Sociology at Bard aims to provide an understanding of the structure and processes of society—from everyday interactions among friends to social transformations of global magnitude. Sociology students learn to systematically examine of a wide array of social phenomena, including social inequality, politics and the state, race, economic systems, gender, technological change, culture, religion, environmental risks, cities, family structures, and criminal justice. Unlike other social sciences, sociology situates the economic, cultural, and political aspects of human communities within the complex whole of social life. While contemporary complex societies are a central concern, historical and comparative questions are also essential to a sociological perspective. With its range of topics, theories, and methodologies, sociology teaches people to examine the social world in a way that is both rigorous and flexible.
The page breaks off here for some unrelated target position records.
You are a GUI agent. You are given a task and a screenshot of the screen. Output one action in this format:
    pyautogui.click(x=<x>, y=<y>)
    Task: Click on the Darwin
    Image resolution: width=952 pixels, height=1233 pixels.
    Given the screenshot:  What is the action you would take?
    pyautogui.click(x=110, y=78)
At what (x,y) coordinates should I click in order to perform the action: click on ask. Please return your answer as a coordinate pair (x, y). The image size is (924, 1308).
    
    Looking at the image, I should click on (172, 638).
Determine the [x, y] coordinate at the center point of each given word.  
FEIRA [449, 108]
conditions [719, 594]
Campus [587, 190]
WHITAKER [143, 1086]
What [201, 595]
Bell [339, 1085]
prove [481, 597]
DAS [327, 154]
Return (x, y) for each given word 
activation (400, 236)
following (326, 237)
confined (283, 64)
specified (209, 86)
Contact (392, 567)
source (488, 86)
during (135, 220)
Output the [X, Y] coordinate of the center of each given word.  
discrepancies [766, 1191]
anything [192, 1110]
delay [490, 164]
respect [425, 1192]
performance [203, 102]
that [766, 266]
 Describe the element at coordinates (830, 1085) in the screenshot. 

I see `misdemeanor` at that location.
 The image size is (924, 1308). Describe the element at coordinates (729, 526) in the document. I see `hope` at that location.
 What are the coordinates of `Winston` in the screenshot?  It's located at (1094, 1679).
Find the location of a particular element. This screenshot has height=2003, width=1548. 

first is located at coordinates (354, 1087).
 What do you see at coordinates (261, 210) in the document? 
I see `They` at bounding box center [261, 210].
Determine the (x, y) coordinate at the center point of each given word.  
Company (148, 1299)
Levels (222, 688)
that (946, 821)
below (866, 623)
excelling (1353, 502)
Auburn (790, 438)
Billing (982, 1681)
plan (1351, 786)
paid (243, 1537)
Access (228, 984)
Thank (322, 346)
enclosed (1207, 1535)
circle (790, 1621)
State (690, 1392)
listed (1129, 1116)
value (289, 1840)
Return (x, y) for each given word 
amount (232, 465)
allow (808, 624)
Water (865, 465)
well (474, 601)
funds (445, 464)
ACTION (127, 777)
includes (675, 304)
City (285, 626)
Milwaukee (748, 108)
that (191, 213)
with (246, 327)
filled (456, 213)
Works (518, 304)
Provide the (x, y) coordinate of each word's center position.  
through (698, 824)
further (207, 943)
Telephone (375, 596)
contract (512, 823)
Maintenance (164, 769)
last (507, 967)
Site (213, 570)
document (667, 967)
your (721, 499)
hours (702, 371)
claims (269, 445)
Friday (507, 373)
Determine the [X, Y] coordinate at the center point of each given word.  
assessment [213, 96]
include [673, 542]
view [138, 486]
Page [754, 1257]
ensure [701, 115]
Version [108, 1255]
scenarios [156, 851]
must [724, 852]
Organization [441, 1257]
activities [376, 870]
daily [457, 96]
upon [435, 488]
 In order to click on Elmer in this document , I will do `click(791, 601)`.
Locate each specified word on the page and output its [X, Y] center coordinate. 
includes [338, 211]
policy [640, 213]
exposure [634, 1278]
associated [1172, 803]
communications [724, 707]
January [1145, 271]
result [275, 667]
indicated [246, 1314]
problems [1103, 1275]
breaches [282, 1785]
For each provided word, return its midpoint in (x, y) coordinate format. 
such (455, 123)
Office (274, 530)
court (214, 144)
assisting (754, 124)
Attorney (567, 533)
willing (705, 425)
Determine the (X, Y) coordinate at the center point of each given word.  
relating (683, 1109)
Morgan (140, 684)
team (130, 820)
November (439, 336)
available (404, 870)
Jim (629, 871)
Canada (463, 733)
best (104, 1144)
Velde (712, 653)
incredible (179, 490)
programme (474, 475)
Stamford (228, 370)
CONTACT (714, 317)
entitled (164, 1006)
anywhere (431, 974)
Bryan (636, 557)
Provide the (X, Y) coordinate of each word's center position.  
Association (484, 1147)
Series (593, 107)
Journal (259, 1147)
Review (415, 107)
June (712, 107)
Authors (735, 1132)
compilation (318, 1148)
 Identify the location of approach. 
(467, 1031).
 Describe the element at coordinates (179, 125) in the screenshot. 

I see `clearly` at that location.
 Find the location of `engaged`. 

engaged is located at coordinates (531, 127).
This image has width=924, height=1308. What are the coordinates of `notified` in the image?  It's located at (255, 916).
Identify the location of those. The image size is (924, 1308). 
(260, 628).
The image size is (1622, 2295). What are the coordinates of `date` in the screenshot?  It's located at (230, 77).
Students planning to moderate in sociology are required to take a 100-level course in sociology (ideally Sociology 101, Introduction to Sociology); Sociology 205, Introduction to Research Methods; and Sociology 213, Sociological Theory, before Moderation. For Moderation, students submit the standard autobiographical outline of past and future work and a 10-page essay on a topic of their choice that has been approved by their adviser. Majors are expected to take two 300-level seminars and three additional electives. Each student must write a Senior Project based on their own original sociological research.
Recent Senior Projects in Sociology
- “Dreams Deferred: An Examination of the Experience of Downward Mobility among the Black Middle Class”
- “An Exceptional Nation: Why the United States Lacks Universal Health Insurance”
- “Producing Meaningful Work: An In-Depth Study of Domestic Workers and Stratified Reproduction”
- “The South Bronx: Exploring the Critical Role of Neighborhood Attachment in Education, Financial Security, and Aspirations”
The Sociology curriculum offers students a theoretical and methodological foundation to examine important social issues. Courses in the program expose students to quantitative, qualitative, and historical research. Students learn to use research to inform policy, and they use social theory to engage profound questions about the nature of social life. Through this training, students acquire skills in conducting systematic social research.